Align the C-suite before deploying. The CFO, CTO, and business leaders must agree on how AI success will be measured and over what timeframe. Kyndryl found that 65% of organizations lack this alignment. Without it, every AI initiative becomes a political battleground.

Invest in workflow redesign, not just technology. The organizations capturing ROI started with behavior change and workflow redesign before selecting tools. MIT, McKinsey, and Wharton research all reach the same conclusion: transformation fails when treated as a technology rollout.

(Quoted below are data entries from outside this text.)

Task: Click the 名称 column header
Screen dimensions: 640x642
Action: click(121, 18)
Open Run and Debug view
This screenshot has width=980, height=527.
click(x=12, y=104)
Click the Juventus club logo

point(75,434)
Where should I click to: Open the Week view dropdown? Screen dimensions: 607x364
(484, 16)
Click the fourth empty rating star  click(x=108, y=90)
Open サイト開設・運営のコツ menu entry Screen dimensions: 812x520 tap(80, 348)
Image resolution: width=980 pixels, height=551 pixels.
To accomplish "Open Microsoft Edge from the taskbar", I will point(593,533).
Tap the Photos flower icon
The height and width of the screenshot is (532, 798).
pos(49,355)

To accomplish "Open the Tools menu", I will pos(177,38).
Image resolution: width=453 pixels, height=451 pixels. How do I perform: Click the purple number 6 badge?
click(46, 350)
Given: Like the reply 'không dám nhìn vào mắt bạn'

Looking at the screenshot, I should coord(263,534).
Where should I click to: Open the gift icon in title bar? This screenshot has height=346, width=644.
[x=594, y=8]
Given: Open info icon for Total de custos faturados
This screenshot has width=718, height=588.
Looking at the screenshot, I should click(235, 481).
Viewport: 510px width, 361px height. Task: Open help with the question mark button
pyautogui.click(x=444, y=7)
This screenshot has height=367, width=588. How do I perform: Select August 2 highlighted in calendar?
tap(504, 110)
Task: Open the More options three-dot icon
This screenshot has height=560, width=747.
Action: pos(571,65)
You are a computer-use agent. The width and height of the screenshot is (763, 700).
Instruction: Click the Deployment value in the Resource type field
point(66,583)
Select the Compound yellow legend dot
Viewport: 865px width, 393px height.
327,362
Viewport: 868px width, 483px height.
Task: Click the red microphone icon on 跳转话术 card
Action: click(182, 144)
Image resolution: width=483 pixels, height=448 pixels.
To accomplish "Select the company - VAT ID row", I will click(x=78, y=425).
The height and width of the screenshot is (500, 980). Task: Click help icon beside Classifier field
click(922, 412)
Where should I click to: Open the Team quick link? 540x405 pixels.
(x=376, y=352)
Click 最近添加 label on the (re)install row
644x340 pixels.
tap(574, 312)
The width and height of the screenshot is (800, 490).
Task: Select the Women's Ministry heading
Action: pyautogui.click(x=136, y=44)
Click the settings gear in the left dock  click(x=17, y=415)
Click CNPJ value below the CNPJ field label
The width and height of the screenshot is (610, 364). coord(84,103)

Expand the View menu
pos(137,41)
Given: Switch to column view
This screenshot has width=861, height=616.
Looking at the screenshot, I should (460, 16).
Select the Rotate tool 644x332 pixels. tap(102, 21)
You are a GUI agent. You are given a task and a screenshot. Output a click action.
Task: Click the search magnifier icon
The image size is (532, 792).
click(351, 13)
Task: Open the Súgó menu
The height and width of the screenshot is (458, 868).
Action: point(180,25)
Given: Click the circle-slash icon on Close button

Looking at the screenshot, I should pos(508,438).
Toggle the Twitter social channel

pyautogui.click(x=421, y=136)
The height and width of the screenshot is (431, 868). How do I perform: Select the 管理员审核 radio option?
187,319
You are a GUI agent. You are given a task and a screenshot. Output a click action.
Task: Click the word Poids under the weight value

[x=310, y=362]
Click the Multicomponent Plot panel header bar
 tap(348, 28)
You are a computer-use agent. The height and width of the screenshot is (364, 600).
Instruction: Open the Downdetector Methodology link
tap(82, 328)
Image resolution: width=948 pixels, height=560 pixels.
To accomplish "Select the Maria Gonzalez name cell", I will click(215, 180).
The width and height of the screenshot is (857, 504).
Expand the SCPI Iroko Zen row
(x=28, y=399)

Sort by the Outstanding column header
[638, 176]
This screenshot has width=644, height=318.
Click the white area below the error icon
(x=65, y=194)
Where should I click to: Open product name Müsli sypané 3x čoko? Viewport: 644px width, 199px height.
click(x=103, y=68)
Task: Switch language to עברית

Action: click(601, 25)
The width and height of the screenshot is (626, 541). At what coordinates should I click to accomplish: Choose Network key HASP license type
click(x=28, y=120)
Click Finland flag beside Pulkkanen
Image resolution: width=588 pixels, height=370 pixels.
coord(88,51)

Plan for talent implications either way. If you’re pursuing cost extraction, understand you may need to rehire and plan for how you’ll rebuild capability. If you’re pursuing augmentation, invest in reskilling now. Only 23% of organizations offered prompt engineering training in 2025, according to Forrester, leaving employees to teach themselves.

The Fork in the Road

2026 will reveal which organizations have genuine AI strategies and which have been running expensive experiments. The workforce impact will become clearer as companies commit to their chosen paths.

Some will harvest short-term savings through headcount reduction. They will satisfy quarterly ROI demands. They may find themselves rebuilding capability in 2027 and beyond.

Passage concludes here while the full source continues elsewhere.